Rainer Moritz, Leiter des Hamburger Literaturhauses und ebenfalls Literaturkritiker, hat es natürlich cleverer gemacht. Statt selber am Thema zu scheitern, kehrt er das Scheitern der anderen zum Scherbenhaufen zusammen. Sein Buch sollte zu Rate ziehen, wer sich in Feuchtgebiete begibt.

Bei Volker Hage etwa klingt diese Exkursion wie folgt: "So etwas Schönes hatte ich noch nie gesehen, ihre dunkle Haut, ihr schmaler Körper, große Brüste, pechschwarzes Schamhaar. Alles im Kerzenlicht." Vor lauter Ergriffenheit ist es vom Kerzenlicht nur ein Katzensprung in die Kirche: "So hat der liebe Gott das gemeint, dachte ich nur, so soll es sein."

Adam Soboczynskis "Fabelhafte Eigenschaften"

Zwei Männer, beide über sechzig, treffen sich in einem Berliner Restaurant und stellen fest, dass das Tischtusch zwischen ihnen immer noch zerschnitten ist. In ihrer Jugend liebten sie dieselbe Frau. Was folgte, war ein offener Dreier in der Münchner Studenten-WG, Anfang der Siebzigerjahre. Für Wolf ist Lissa so etwas wie seine persönliche Uschi Obermaier, eine Offenbarung also, vor der er jedoch schon nach dem ersten Semester Reißaus nimmt - nur weg aus dem sündigen Süden, ins kühlere Hamburg. Mit ihm flüchtet der Autor Hage, weil er für die großen Gefühle einfach keine Sprache findet.

Die sexuelle Deregulierung, deren Anfänge Hages Roman "Die freie Liebe" (Luchterhand, 16,99 Euro) beschreibt, ist das schwere Erbe der drei Figuren im Zentrum von Adam Soboczynskis "Fabelhafte Eigenschaften". Julia verlässt Sebastian für Hans, und doch schwankt sie zwischen zwei Feuern. Allerdings kann auch Lesen wie schlechter Sex sein.

Mit seinen ungeschmeidigen Infinitiv- und Relativkonstruktionen, seinen vielen Füllwörtern und Tautologien ("vielversprechende Hoffnung", "aufmerksames Interesse", "ausgiebigste Detailfreude") erweist sich Soboczynski als eher hölzerner Verführer. Und wenn man die Gestelztheit weglässt, bleiben oft nur Plattitüden übrig.

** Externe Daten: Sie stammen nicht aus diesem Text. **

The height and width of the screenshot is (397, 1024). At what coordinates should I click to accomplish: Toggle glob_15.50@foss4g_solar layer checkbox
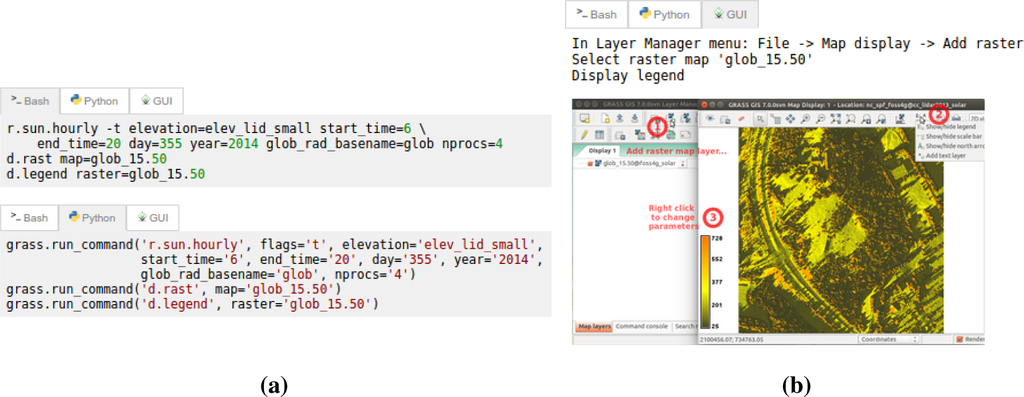click(590, 163)
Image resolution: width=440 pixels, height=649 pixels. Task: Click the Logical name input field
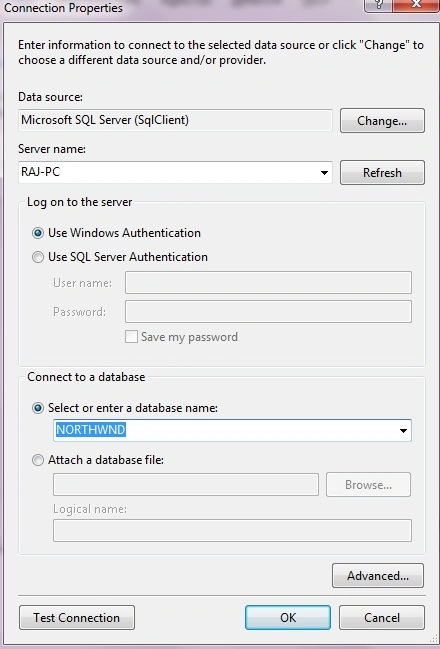coord(232,530)
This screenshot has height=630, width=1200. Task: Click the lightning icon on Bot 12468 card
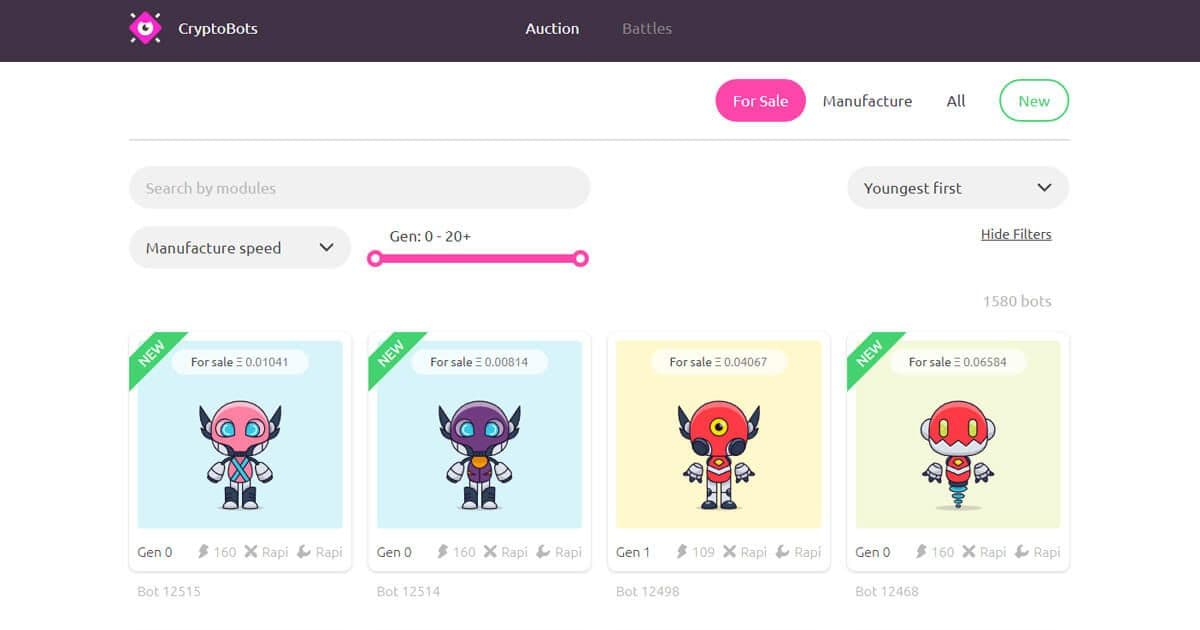tap(922, 552)
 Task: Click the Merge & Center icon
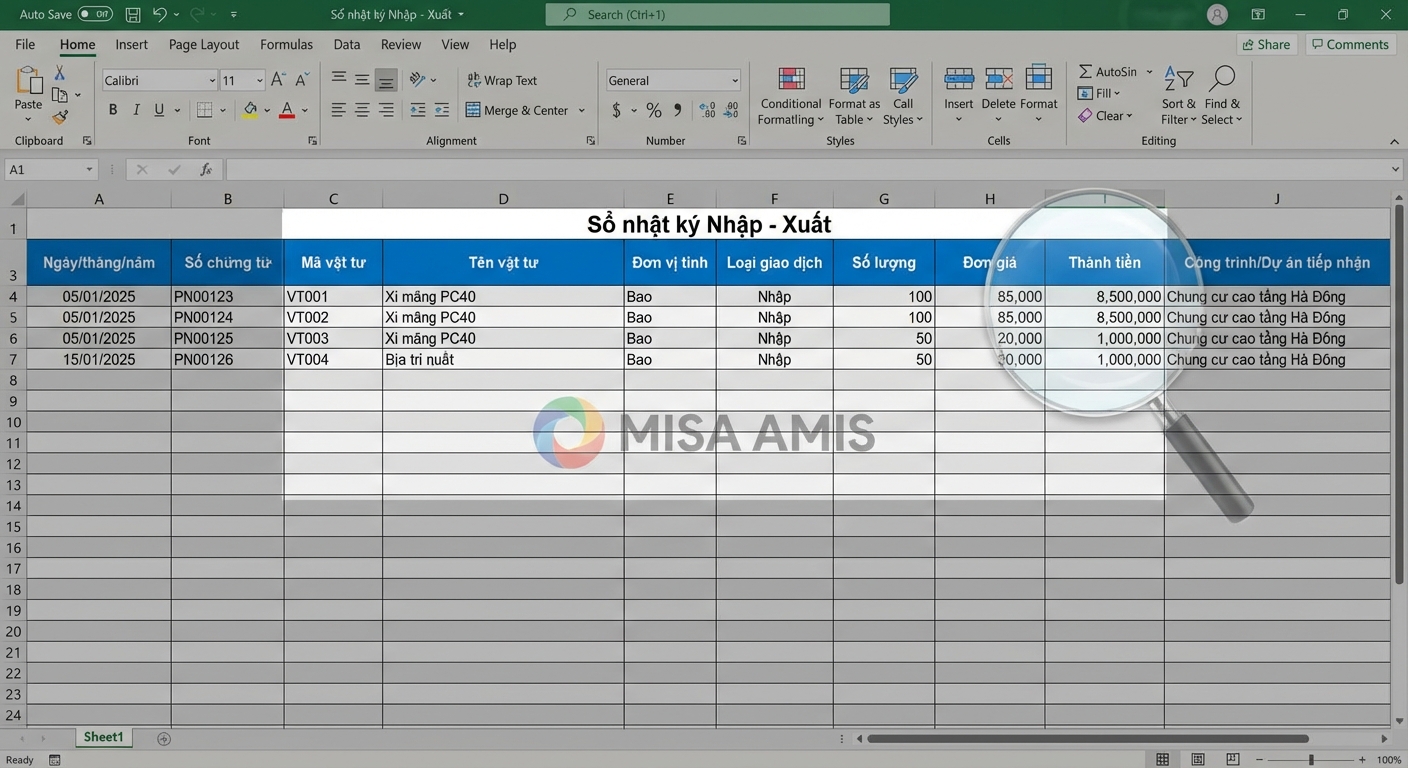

Bei Sätzen wie: "Es zeichnet die Öffentlichkeit aus, dass man, sobald man sie betritt, es mit Fremden zu tun hat" kommt eher "Unfreude" auf, um eine Soboczynskische Wortschöpfung zu zitieren.

Inspirierende Einblicke im Roman von Ursula März

Am besten zieht sich Ursula März aus der auch bei ihr thematischen Affäre, und zwar gerade deshalb, weil sie der Versuchung des Romans widerstanden hat. "Für eine Nacht oder fürs ganze Leben" ist aus einer Zeitungsreportage über die Liebes-Ökonomie unserer Tage herausgewachsen. März trifft fünf Menschen, die die wahre Liebe suchen oder schon gefunden haben, per Dating-Plattform oder per Zufall.

Dabei gelingen ihr ebenso erhellende wie stil- und geschmackssichere Einblicke in das Paarungsverhalten der Gegenwart. Und viele inspirierte Formulierungen: Da gibt es Männer, denen "der Algorithmus die Frauen nur so hinschaufelt", und Frauen, die sich "hochrechnen ließen zum abschreckenden Ganzen". Auch bei Ursula März fließt Autobiografisches in anekdotischer Form ein, aber das macht ihr Buch umso glaubwürdiger. Von wegen Lügenpresse. Statt voyeuristisch hinterm Paravent hervorzulinsen, nimmt sich die Autorin mit hinein ins ratlose Single-Geschehen. Und dafür müsste man sie eigentlich küssen.